Последняя версия вызывала у всех острое неприятие. Во-первых, по свидетельству коллег, политические симпатии у Шрамкова и Сапрыкина были разные, чтобы не сказать противоположные. Во-вторых, применительно к старой преподавательнице, не относившейся даже к числу дипломатических работников, эта версия выглядела и вовсе неубедительной. И наконец, все карты путала обнаруженная в сумке Даниловой фотография Маши Шрамковой, которую, несмотря на мальчишескую одежду, сразу узнал Гулин. Не отказав себе в удовольствии пробормотать что-то вроде: «Я же говорил!» — он продолжал утверждать, что убийство мидовских чиновников и похищение девочки надо расследовать
— Пока это ничем не доказано, — проворчал полковник. — Ты Мухина отработал? Молчишь?
Гулин молчал: говорить о том, как он не спит, работая днем и ночью, он не хотел, но и похвастаться ему было нечем.

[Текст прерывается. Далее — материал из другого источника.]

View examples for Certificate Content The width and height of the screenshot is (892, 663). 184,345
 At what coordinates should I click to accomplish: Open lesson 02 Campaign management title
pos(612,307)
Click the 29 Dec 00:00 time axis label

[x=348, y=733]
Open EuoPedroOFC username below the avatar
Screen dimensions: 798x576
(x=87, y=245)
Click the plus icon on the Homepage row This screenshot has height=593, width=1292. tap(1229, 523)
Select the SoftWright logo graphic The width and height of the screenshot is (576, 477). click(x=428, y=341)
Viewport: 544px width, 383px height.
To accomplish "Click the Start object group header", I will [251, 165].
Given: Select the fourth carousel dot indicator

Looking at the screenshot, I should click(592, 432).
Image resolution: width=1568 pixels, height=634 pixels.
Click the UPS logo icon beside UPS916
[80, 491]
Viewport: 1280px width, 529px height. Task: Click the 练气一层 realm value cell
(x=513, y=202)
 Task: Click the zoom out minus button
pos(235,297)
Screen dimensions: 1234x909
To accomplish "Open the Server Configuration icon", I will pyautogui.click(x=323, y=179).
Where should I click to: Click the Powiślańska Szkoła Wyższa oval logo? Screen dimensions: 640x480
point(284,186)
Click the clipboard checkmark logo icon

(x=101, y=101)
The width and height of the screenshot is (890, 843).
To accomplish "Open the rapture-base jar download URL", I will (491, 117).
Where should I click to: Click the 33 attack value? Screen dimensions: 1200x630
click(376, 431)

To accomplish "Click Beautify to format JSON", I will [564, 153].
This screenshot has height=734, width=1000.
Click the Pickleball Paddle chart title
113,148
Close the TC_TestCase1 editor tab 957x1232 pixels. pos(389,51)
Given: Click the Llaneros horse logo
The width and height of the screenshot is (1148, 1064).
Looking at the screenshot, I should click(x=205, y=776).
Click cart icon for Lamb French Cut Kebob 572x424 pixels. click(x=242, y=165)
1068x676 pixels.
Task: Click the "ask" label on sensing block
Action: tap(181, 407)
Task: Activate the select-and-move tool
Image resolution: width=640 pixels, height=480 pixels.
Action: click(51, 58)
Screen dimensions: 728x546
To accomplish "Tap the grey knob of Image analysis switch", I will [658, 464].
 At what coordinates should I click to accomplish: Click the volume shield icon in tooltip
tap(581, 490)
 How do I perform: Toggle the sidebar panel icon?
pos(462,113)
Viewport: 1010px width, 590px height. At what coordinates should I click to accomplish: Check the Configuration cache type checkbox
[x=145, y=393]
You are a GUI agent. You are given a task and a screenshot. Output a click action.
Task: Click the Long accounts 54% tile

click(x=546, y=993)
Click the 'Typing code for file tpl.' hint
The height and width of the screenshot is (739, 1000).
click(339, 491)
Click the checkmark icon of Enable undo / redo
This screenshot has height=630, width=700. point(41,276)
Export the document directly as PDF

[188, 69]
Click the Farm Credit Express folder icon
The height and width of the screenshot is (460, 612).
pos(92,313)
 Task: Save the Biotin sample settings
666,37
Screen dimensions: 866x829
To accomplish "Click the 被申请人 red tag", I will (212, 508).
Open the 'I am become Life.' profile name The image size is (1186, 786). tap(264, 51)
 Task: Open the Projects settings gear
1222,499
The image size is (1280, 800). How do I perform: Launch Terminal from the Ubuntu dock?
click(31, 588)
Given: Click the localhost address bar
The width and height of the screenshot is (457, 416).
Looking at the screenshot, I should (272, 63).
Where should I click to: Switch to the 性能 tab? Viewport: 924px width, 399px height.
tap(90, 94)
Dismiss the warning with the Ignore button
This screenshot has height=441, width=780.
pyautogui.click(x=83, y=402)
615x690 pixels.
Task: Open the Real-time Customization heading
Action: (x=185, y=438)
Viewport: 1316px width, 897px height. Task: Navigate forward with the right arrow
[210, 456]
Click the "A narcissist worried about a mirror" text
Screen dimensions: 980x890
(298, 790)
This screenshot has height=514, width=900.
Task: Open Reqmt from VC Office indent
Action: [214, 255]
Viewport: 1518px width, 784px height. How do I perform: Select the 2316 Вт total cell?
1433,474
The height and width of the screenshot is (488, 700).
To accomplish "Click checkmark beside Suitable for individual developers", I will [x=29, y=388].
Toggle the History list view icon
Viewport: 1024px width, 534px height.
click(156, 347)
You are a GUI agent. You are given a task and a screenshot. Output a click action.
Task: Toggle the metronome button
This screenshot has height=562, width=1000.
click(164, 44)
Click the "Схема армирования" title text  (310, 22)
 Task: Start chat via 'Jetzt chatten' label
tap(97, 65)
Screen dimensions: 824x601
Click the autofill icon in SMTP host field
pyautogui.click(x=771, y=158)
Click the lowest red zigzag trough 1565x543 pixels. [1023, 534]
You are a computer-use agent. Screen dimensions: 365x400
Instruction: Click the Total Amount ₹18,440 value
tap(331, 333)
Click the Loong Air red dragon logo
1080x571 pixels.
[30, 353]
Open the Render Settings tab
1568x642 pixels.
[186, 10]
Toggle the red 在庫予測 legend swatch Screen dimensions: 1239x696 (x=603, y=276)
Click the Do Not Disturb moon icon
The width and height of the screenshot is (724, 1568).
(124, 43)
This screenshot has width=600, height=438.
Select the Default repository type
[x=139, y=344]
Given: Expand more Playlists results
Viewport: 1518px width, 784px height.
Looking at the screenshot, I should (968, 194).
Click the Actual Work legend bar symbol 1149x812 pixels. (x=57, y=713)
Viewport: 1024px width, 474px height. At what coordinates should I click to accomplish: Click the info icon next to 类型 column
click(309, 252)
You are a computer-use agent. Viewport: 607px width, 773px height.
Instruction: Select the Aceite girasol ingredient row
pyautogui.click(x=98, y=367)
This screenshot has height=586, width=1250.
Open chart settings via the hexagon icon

— Так вот, продолжай работать по убийству Мухина, а ты, Юра, отправляйся в МИД, на курсы, и поговори там. Срочно. И еще. Чтобы ни грамма информации об убийстве Даниловой за эти стены не вышло. Я не хочу завтра получить очередную статью Хинштама или какого-нибудь другого борзописца о маньяке, орудующем в высотке на Смоленской. Поняли меня?